Existem muitos conceitos importantes que poderão “nortear” sua degustação e auxiliar na sua preferência com este ou aquele país, produtor e variedade.

Primeiramente é importante saber que existem duas importantes escolas de vinho, e acredito ser útil saber identificá-las: Vinhos do velho mundo, novo mundo e novíssimo mundo.

Basicamente, o que difere essas duas escolas, são:

No caso do “velho mundo”, normalmente, os europeus (Portugal, França, Espanha, Itália), a forma de vinificação ainda é muito tradicional, respeitando determinações legais, antigas tradições e métodos mais conservadores na produção, também não é comum a divulgação das variedades utilizadas, sendo mais importante e valorizado  o nome da região de produção do vinho, a arte do produtor, os enólogos, as denominações de origem e controle (DOC).  Costumam ter maior longevidade, consequentemente, são vinhos com tendência a ser mais valorizados e caros, mas há boas exceções (que particularmente adoro os chamados “vinhos custo x benefício” dessas regiões).

Já os vinhos do “novo mundo”, como Austrália, África do Sul, Califórnia, Brasil, Chile, Argentina, tem como características, maior abertura as inovações tecnológicas na produção, a divulgação das variedades nos rótulos, normalmente vinhos produzidos para serem consumidos mais jovens ou com média de guarda de 04 a 05 anos, produtores mais recentes, enólogos mais ousados e abertos a combinações das variedades (blends) e o que é melhor, normalmente são vinhos com tendência a melhor relação “custo x benefício”, mas também há suas exceções.
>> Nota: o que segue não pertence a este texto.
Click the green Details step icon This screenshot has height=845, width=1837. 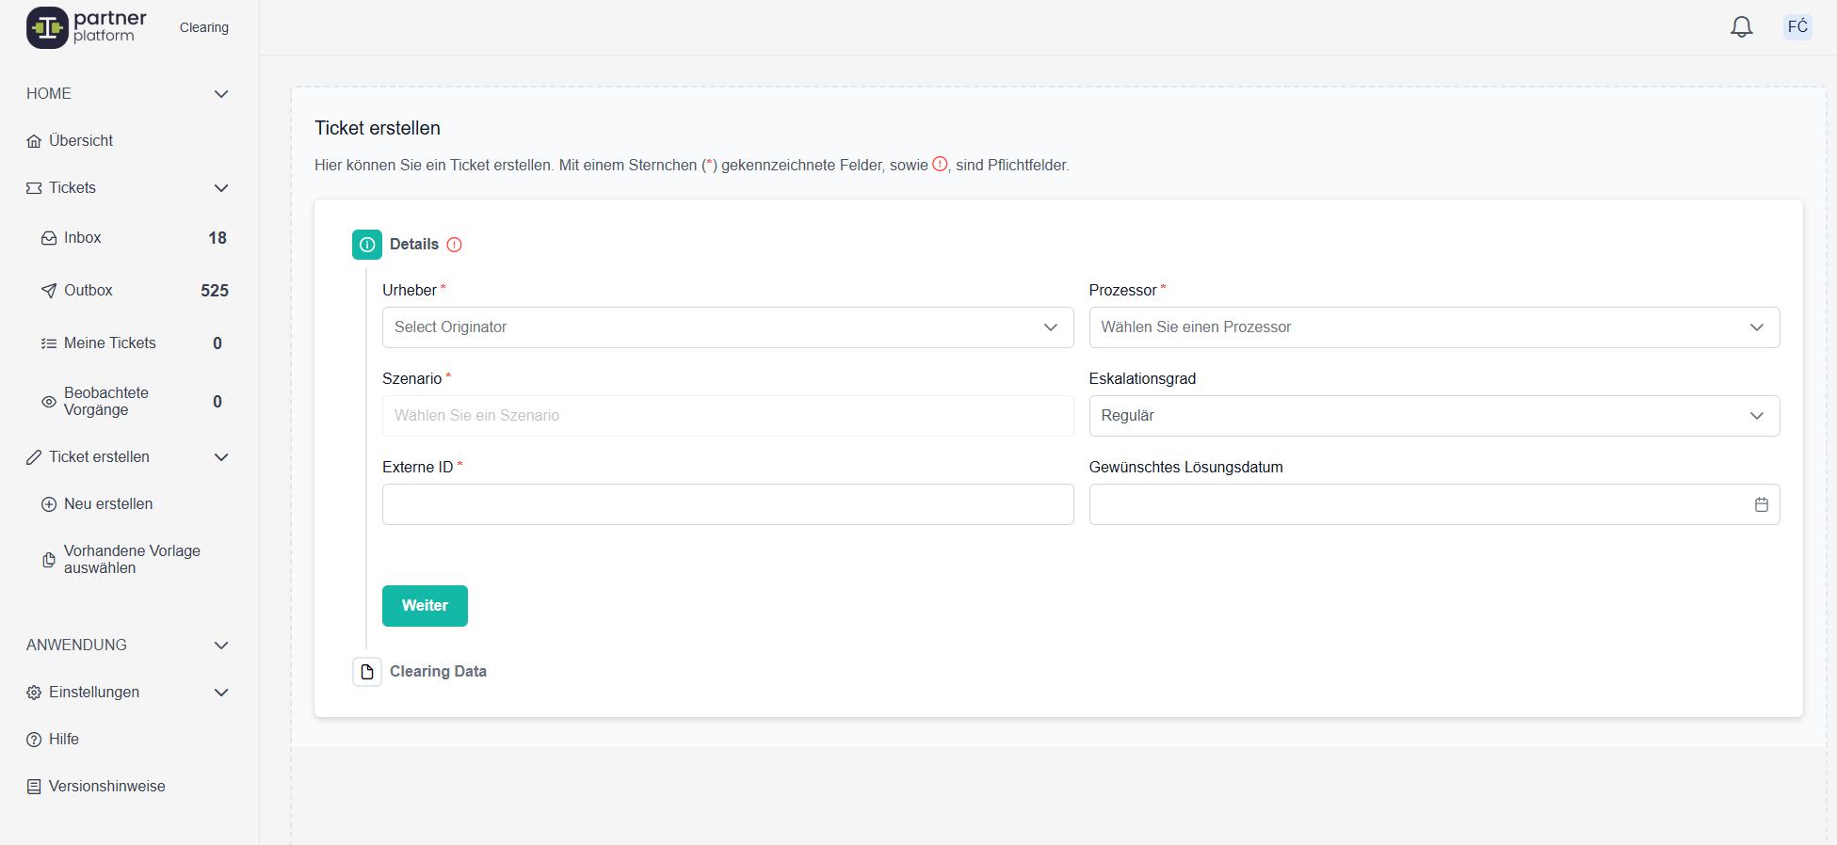(x=367, y=245)
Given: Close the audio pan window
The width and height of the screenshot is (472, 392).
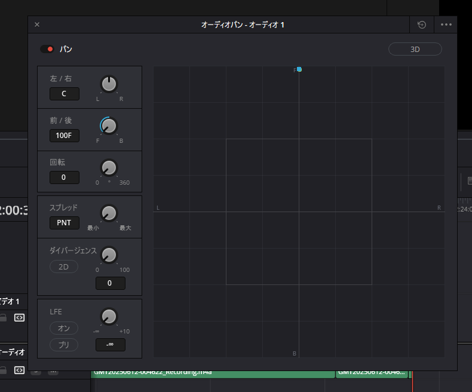Looking at the screenshot, I should [37, 25].
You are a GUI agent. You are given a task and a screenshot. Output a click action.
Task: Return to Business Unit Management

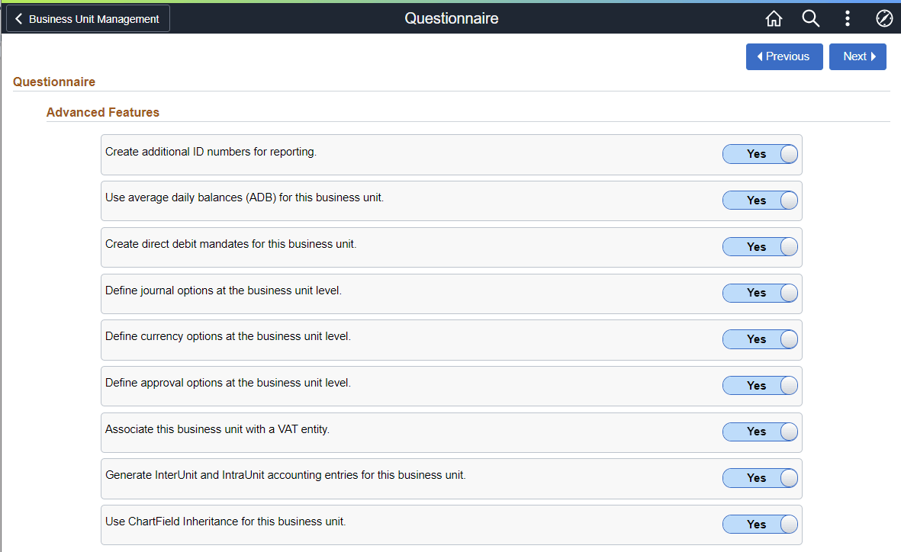pyautogui.click(x=87, y=18)
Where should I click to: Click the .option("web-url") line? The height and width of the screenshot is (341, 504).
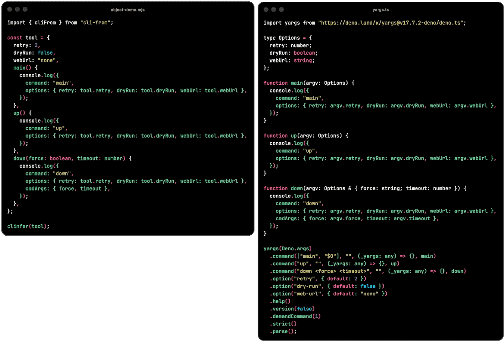[x=328, y=294]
Proponho começarmos a experimentar vinhos do novo mundo. Geralmente são os que mais agradam o degustador brasileiro. Neste sentido, o campeão de vendas são os vinhos chilenos.

Como são bons!!!! E como o Chile é importante neste universo!!!! Defini, será no Chile nosso primeiro desembarque.

Abra um delicioso tinto da uva Cabernet Sauvignon, conhecida como “a rainha das uvas”, ela é o resultado entre o cruzamento das uvas Cabernet Franc e Sauvignon Blanc. Essa uva se caracteriza pela coloração rubi intenso e brilhante, o aroma varia um pouco devido ao terroir, mas normalmente encontramos aroma de frutas escuras (ameixa preta, cereja, groselha), com notas vegetais de cassis amadeirado. Em boca de apresenta com taninos densos e equilibrados, sempre com o gostinho de quero mais. Nessas variações de terroir e vinificação, podemos ter uns muito amadeirados até os ligeiros (não passam por madeira e tem taninos menos estruturados).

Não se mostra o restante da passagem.